* **EXERCISE PROMPT**
Any picture in the material should be left out, while all other lines are copied exactly.

(Beginning of RECORDS SHOWN)

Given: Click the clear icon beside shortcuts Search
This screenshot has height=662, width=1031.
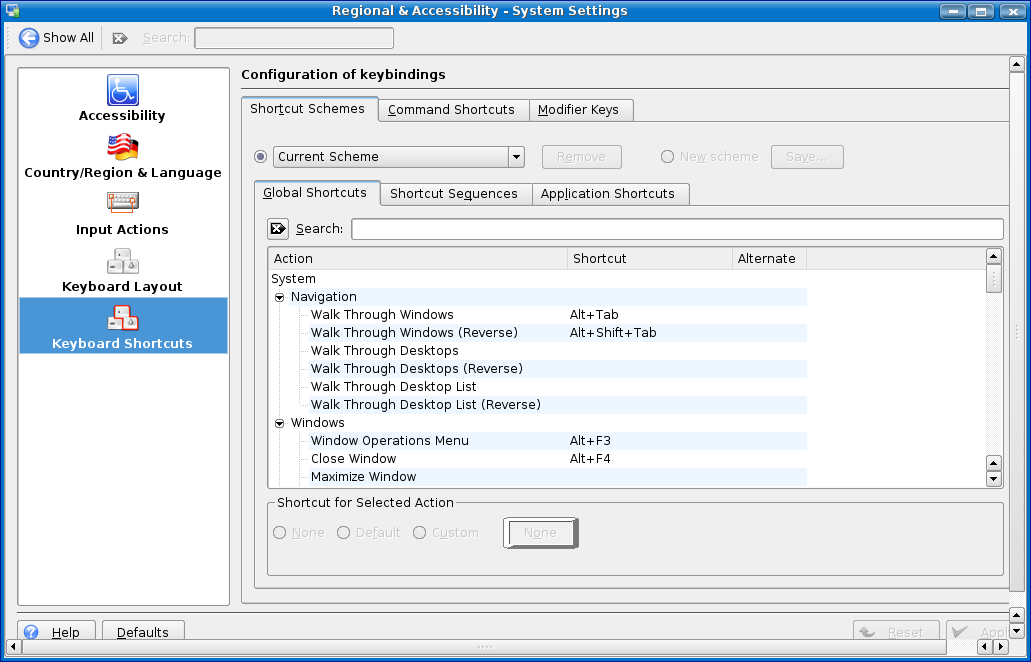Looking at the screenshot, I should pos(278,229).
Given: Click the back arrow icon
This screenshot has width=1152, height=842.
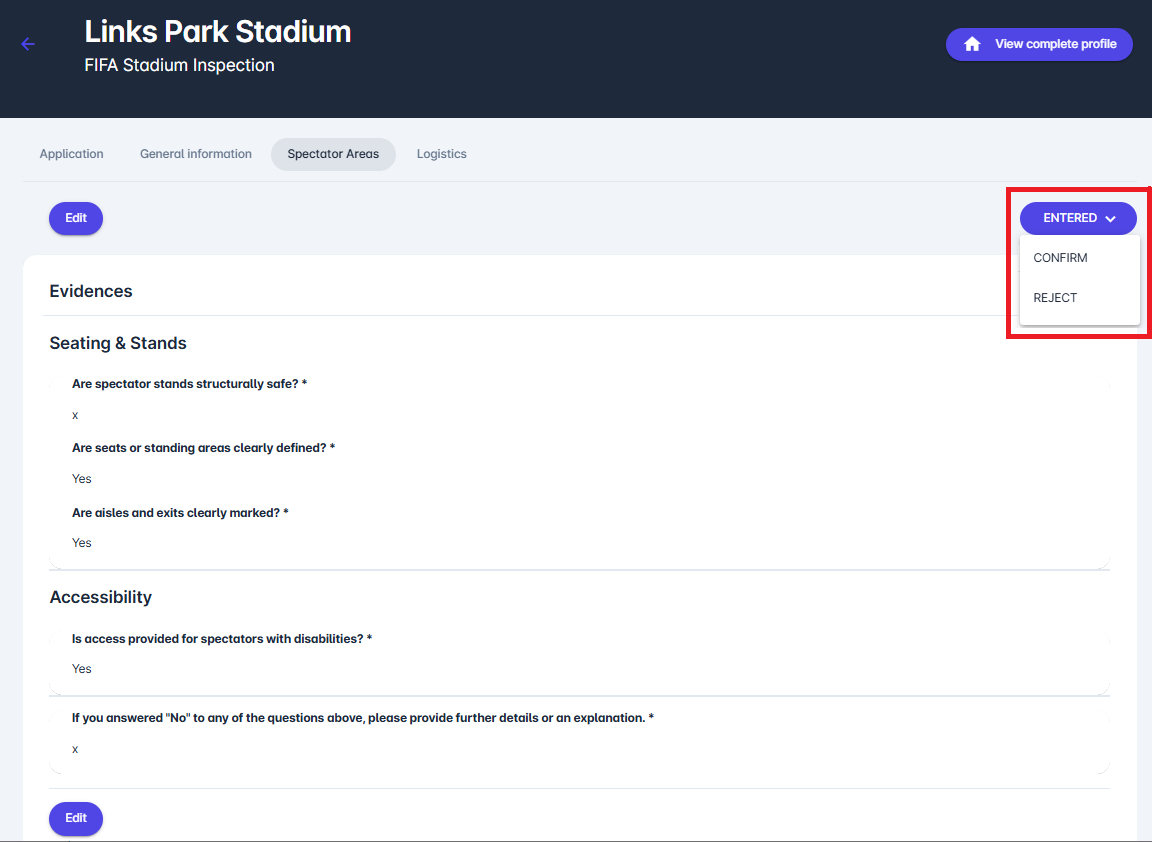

(End of RECORDS SHOWN)

* **RESPONSE TO THE TASK**
Given: Click the clear icon beside shortcuts Search
This screenshot has height=662, width=1031.
Looking at the screenshot, I should pos(278,229).
Given: Click the back arrow icon
This screenshot has width=1152, height=842.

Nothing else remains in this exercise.